*What is required*
Beneath this line are the data; copy exactly the part of them that opens with the line containing "1604x630 pixels." and closes with the line containing "Given: Open the 1년 range view", and only that part.
■ ■ ■ ■ ■ ■ ■
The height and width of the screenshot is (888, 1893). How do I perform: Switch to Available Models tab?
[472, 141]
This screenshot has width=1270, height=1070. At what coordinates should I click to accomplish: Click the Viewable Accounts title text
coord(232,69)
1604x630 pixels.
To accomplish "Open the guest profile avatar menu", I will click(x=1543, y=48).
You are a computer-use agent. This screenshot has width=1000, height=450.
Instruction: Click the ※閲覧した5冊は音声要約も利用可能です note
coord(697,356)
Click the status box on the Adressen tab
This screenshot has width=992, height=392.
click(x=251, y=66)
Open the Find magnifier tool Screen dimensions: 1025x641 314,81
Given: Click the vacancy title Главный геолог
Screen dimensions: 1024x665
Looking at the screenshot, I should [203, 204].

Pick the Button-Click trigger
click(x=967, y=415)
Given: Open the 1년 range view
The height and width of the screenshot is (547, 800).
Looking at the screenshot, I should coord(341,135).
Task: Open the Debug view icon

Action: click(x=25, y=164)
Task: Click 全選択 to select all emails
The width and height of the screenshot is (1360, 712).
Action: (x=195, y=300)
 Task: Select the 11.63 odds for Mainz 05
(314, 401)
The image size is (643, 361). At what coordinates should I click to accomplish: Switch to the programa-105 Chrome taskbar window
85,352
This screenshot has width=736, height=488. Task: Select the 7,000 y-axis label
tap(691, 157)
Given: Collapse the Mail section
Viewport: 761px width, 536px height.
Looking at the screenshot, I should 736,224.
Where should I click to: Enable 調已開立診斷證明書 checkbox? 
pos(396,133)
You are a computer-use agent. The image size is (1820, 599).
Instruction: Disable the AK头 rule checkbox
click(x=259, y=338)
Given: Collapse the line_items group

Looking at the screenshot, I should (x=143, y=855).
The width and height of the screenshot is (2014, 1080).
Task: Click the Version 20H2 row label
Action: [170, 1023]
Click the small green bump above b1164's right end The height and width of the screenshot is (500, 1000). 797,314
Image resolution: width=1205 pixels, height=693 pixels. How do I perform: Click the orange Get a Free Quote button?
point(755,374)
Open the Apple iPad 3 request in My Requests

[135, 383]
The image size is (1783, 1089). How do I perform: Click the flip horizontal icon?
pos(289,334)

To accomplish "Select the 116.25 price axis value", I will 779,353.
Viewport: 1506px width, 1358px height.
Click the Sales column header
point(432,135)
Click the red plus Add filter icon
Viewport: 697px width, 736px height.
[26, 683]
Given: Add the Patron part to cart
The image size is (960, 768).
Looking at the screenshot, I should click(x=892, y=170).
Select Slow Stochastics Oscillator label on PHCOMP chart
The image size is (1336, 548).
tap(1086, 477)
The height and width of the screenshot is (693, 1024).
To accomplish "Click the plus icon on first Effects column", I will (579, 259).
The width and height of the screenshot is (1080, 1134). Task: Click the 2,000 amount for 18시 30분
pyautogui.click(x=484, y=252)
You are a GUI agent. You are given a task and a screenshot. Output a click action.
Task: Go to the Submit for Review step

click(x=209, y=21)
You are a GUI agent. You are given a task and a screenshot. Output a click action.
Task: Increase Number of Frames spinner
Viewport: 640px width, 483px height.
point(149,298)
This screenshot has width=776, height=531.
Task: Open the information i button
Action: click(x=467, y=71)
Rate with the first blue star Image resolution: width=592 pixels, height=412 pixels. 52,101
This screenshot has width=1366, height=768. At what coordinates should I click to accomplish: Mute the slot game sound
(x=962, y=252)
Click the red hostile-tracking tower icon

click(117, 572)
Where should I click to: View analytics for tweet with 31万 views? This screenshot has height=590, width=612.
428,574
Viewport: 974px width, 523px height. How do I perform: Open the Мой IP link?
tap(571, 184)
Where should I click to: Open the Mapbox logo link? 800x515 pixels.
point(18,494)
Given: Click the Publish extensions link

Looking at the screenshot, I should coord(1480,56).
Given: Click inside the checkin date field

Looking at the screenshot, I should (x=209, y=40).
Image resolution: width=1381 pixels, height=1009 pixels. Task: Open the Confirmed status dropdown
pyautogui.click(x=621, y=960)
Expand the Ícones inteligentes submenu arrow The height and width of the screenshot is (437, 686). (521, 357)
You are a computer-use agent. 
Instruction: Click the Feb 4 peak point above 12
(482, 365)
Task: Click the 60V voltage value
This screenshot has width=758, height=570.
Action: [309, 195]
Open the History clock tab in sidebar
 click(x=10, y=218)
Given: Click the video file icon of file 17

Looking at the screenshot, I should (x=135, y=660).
■ ■ ■ ■ ■ ■ ■
*Result*
1604x630 pixels.
To accomplish "Open the guest profile avatar menu", I will click(x=1543, y=48).
You are a computer-use agent. This screenshot has width=1000, height=450.
Instruction: Click the ※閲覧した5冊は音声要約も利用可能です note
coord(697,356)
Click the status box on the Adressen tab
This screenshot has width=992, height=392.
click(x=251, y=66)
Open the Find magnifier tool Screen dimensions: 1025x641 314,81
Given: Click the vacancy title Главный геолог
Screen dimensions: 1024x665
Looking at the screenshot, I should [203, 204].

Pick the Button-Click trigger
click(x=967, y=415)
Given: Open the 1년 range view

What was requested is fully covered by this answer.